🤖 AI Summary
Existing text-to-image generation models struggle to precisely control non-content imaging factors such as camera lens, sensor characteristics, viewpoint, and scene domain, thereby limiting accurate stylistic and object-specific synthesis. This work proposes MULTI, the first approach to explicitly decouple imaging factors as an independent research direction.
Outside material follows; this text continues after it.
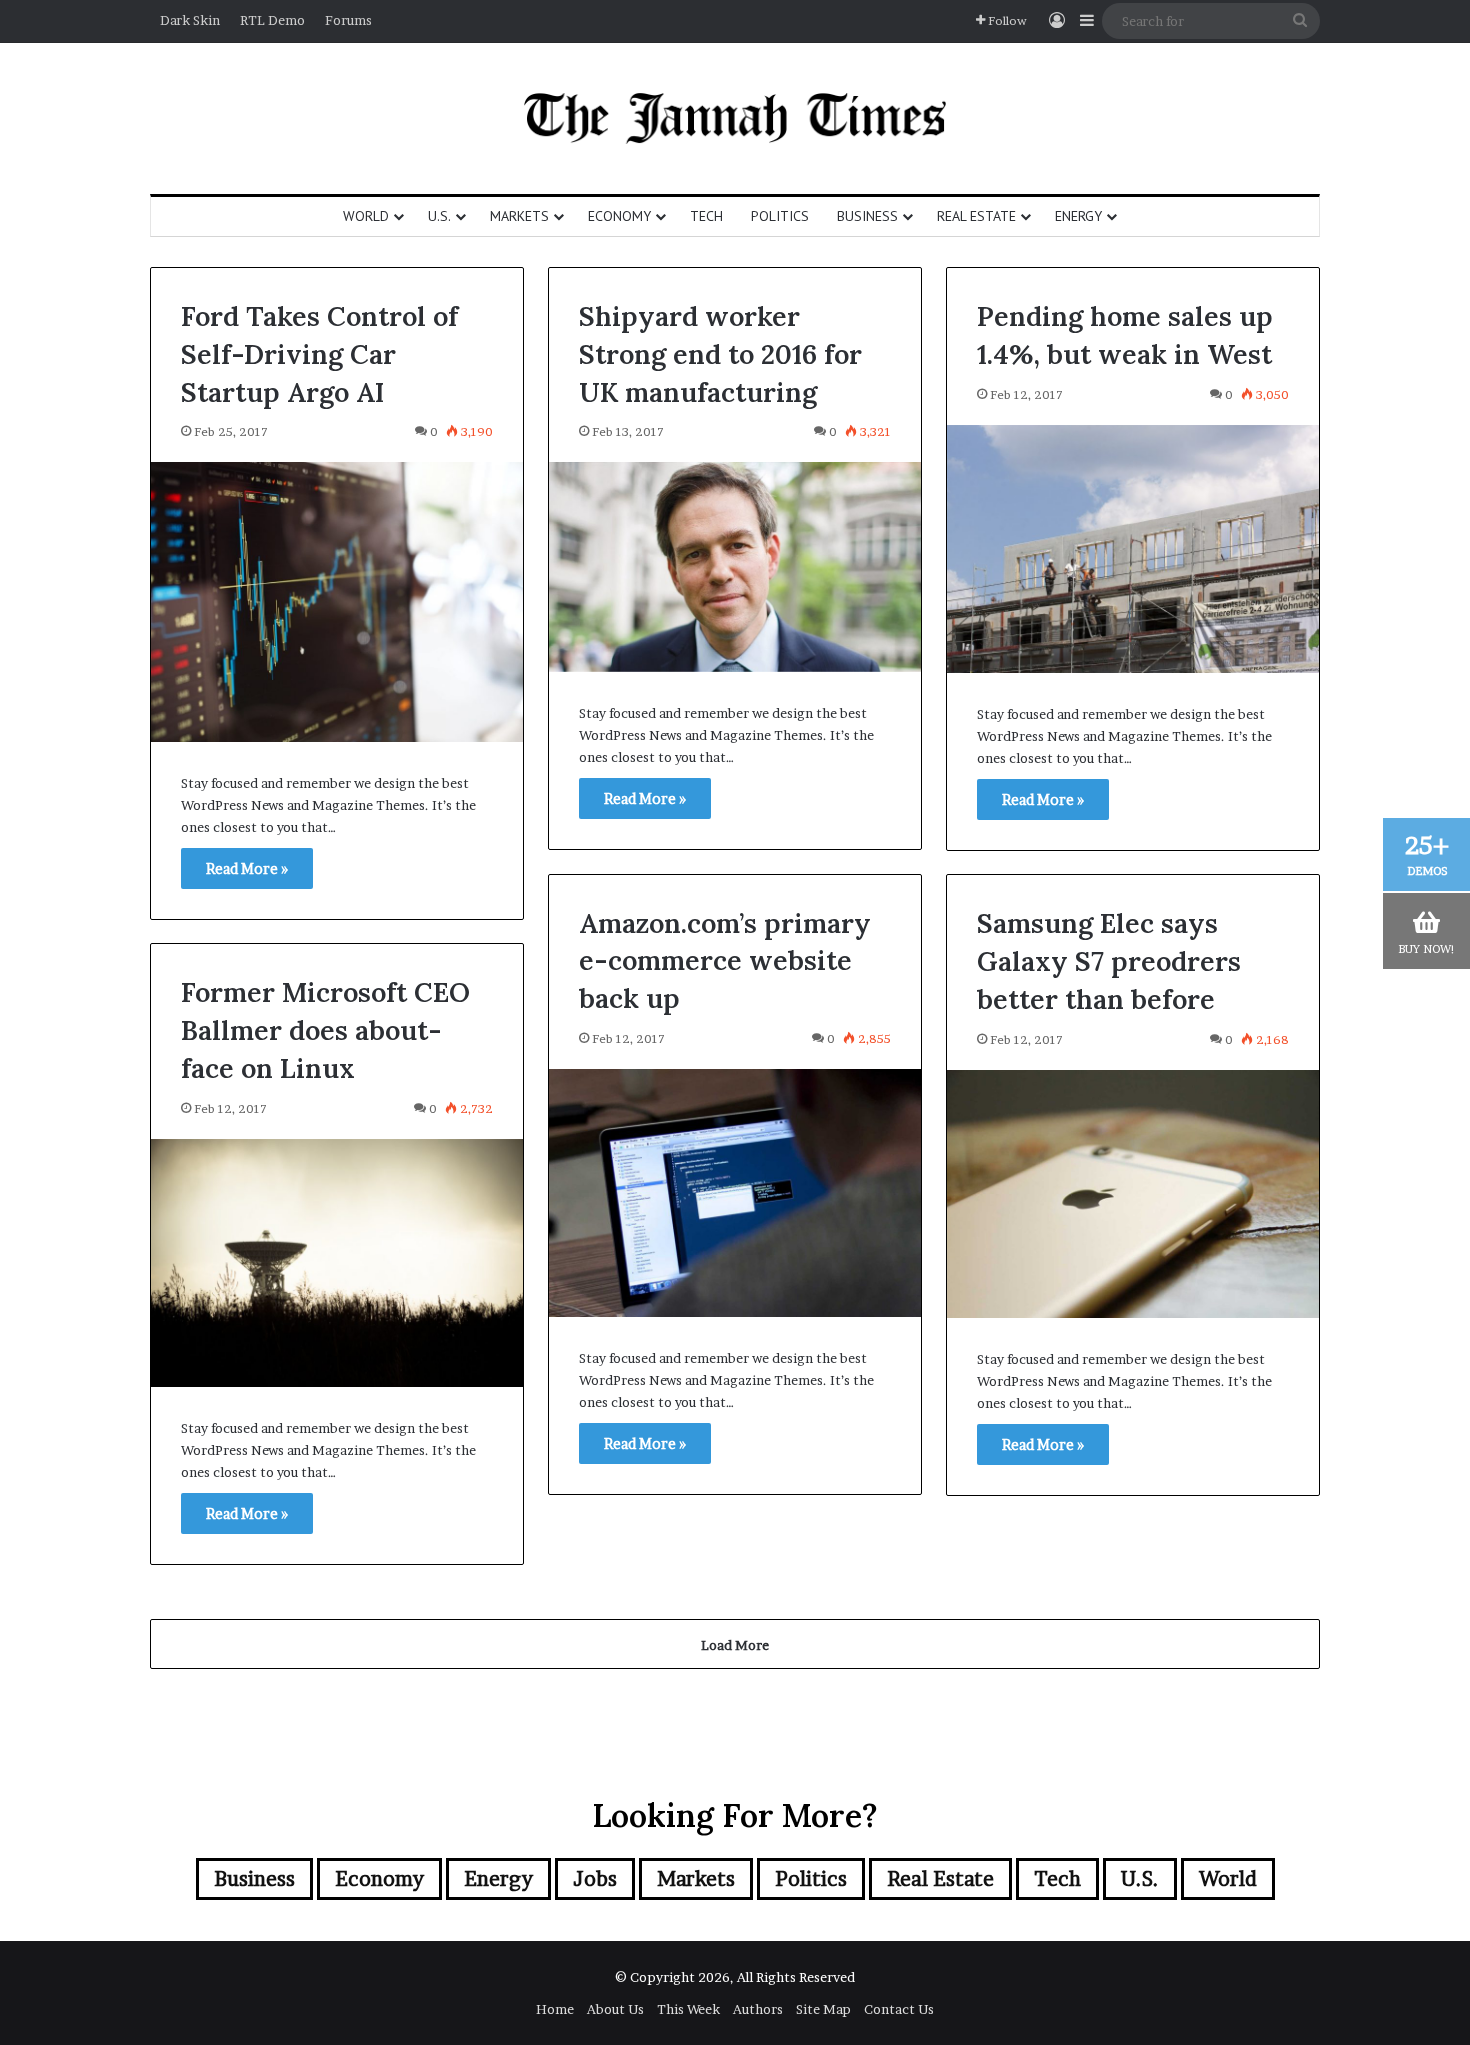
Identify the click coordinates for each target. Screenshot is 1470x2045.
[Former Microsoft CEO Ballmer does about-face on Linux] (337, 1263)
MULTI employs a two-stage learning framework that separately models general and dataset-specific imaging factors, integrating textual inversion with ControlNets to enable factor-level editing and image generation. Evaluated on the newly introduced DF-RICO benchmark, MULTI significantly enhances controllability over imaging factors, supports flexible composition and distribution alignment, and establishes a new paradigm for controllable image synthesis.
📝 Abstract
Recent text-to-image models produce high-quality images, yet text ambiguity hinders precise control when specific styles or objects are required. There have been a number of recent works dealing with learning and composing multiple objects and patterns. However, current work focuses almost entirely on image content, overlooking imaging factors such as camera lens, sensor types, imaging viewpoints, and scenes' domain characteristics. We introduce this new challenge as Imaging Factor Disentanglement and show limitations of current approaches in the regime. We, therefore, propose the new method Multi-factor disentanglement through Textual Inversion (MULTI). It consists of two stages: in the first stage, we learn general factors, and in the second stage, we extract dataset-specific ones. This setup enables the extension of existing datasets and novel factor combinations, thereby reducing distribution gaps. It further supports modifications of specific factors and image-to-image generation via ControlNets. The evaluation on our new DF-RICO benchmark demonstrates the effectiveness of MULTI and highlights the importance of Factor Disentanglement as a new direction of research.